Brown's potential in the sport was quickly noted by the head coach of the Great Britain squad. In 2006, he was awarded a place in that squad and in 2007 he was part of the team that won gold in the IWRF European Championships.

Despite such precocious progress, Brown narrowly missed selection for the 2008 Beijing Paralympic Games - but was honoured to lead the Olympic and Paralympic Parade of the Heroes through London on the team's return.

Omission from the squad for Beijing only maximised Brown's determination to play at Great Britain's home Paralympics in 2012. He regained his place and, despite breaking his sternum while playing in Germany in 2010, was awarded the captaincy in 2011. At the London 2012 Paralympics, Brown led his team to a 5th-place finish. He has since commented that “Being captain at your home Games is the biggest thing that you could do. I was incredibly proud.”

Although Brown retired from international sport after the London 2012 games, he remains heavily involved in wheelchair rugby as a player and the head coach for Canterbury Hellfire Wheelchair Rugby Club. He is one of the most recognised faces in the sport, having featured in multiple national newspapers and television broadcasts including Channel 4's Inside Incredible Athletes.

Television 
Since 2012, Brown has become increasingly present on television for a variety of channels and in a variety of roles. He has presented for the BBC's Truth or Scare, The One Show and Springwatch. He has also been a roving reporter for Game Changers on Sky Sports.

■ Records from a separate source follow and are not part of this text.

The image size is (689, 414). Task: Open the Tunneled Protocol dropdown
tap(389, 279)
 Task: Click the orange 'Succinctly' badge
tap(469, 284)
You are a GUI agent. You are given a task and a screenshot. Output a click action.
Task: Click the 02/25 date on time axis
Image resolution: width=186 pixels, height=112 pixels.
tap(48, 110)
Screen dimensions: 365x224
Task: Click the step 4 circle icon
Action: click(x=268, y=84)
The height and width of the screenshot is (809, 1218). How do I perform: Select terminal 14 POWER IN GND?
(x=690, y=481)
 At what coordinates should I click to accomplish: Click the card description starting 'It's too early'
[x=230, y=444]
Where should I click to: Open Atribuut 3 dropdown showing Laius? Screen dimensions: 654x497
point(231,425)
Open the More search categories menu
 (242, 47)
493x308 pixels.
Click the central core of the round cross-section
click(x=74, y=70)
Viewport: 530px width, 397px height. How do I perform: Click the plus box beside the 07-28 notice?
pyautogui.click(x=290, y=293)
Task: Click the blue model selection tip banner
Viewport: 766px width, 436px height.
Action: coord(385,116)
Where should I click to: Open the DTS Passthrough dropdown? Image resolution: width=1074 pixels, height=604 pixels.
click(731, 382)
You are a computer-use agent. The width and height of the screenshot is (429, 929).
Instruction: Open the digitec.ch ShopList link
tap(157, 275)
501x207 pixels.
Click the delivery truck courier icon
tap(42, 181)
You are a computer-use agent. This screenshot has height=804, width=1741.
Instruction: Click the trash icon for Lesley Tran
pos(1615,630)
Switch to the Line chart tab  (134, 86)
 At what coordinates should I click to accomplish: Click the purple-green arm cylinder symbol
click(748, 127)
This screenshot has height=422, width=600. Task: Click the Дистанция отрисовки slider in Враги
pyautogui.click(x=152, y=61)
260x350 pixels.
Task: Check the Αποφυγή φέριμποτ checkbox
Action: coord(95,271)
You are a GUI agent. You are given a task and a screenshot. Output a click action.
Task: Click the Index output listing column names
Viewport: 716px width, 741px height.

From 12 to 16 October 2015, he joined the ITV team for the live broadcast of the BT World Wheelchair Rugby Challenge at the Copper Box Arena in the Queen Elizabeth Olympic Park. He co-presented from the courtside studio as a pundit alongside Martin Bayfield, the former England and British & Irish Lions rugby union player.

Brown worked as a reporter and commentator for the BBC's coverage of the Invictus Games in 2014, 2016 and 2017. He has described this work as "the privilege of watching people bond and go from being individuals with things in common to being part of a team." In September 2016, he was a member of the Channel 4 team that brought coverage of the Rio 2016 Paralympic Games.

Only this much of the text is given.